Dans une exposition antérieure au Tempelhof berlinois, il s’en était pris de la sorte à un alignement d’arcs, dont il bougeait le premier, faisant tomber les autres à la façon des pièces du jeu de dominos. Au Wandhaff, l’image qui venait à l’esprit était celle de l’implosion des barres d’habitation dont on ne veut plus : Ça chute, ça s’écroule, et l’espace, avant très circonscrit, s’élargit, la sculpture pour ainsi dire éclate. On connaît le phénomène de l’éclatement des fruits, leur augmentation de volume.
La plupart des sculptures, de tailles différentes, dans l’exposition, notamment aussi faites à la place des arcs, d’angles (vous avez les deux sur l’avenue de la Liberté), neuf angles, douze, treize, des fois avec l’appui du mur, sont autant de variations sur le même thème, pour emprunter à la musique, alors que la performance, elle, frappait fort par le bruit, un impétueux bruit du tonnerre. D’autres sculptures, à leur tour, reprennent différemment notre opposition initiale, ça s’appelle Stack et Dispersion.
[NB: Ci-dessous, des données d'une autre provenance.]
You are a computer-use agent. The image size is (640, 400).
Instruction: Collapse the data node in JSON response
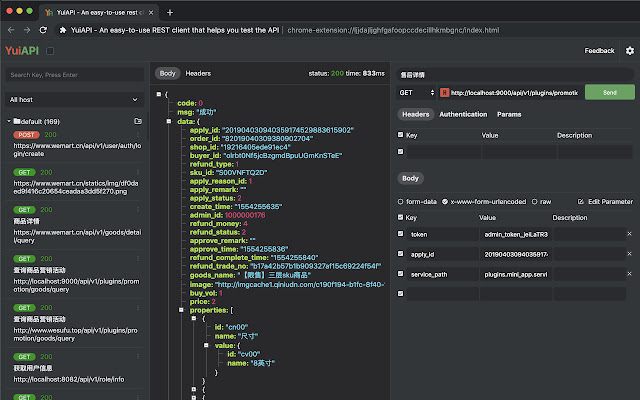click(169, 121)
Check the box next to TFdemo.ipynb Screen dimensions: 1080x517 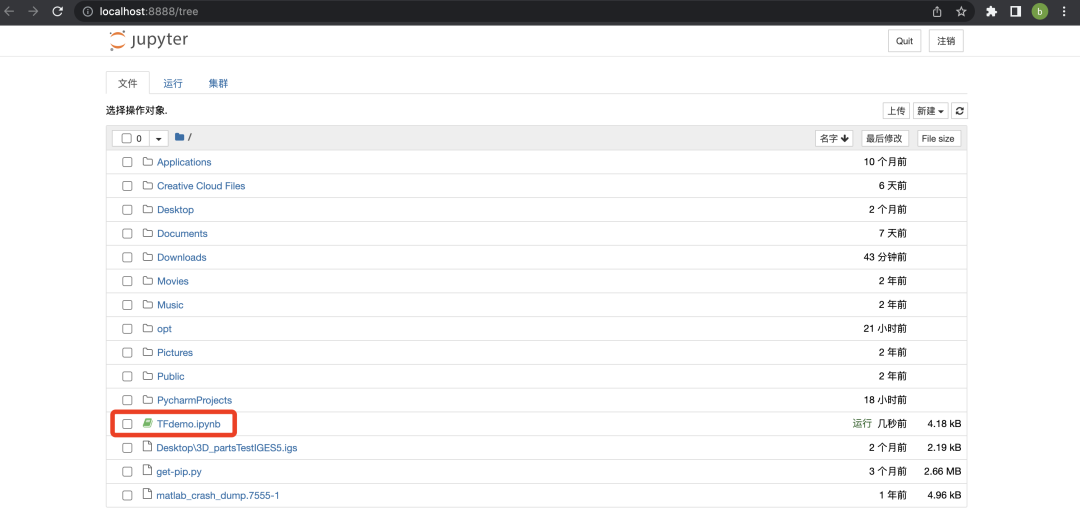coord(127,424)
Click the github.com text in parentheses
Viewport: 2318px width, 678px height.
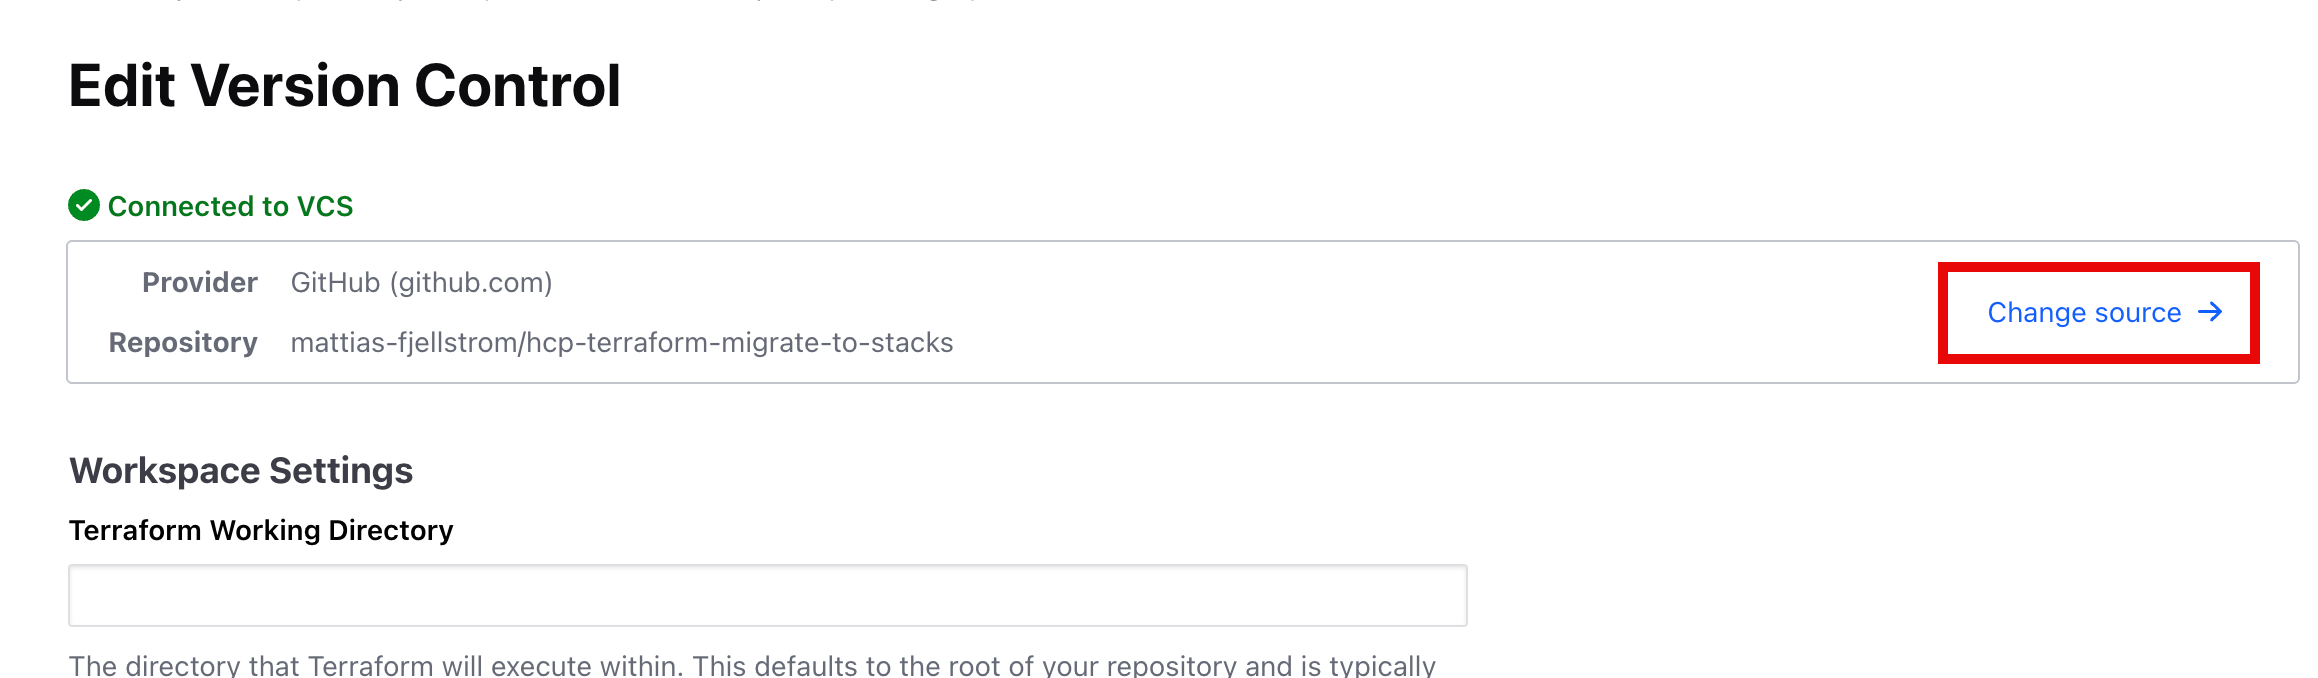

Si Bernar Venet, aujourd’hui, a cette place majeure sur la scène artistique internationale, il le doit certes à ses sculptures, légion à nous impressionner. Non moins cependant à ses peintures et dessins, où il sait traduire parfaitement les côtés énergique et vivant de son art. Ou à l’adresse de bourses moins fournies à ses gravures, ses estampes. Bernar Venet est définitivement associé à la ligne, qu’elle soit droite ou courbe, formée avec force et finesse au pinceau ou à la craie, ou encore tracée en creux, avec à côté son poids d’acier, tout cela dans cette exposition avec un sens aigu et une obsession constante d’expérimentation.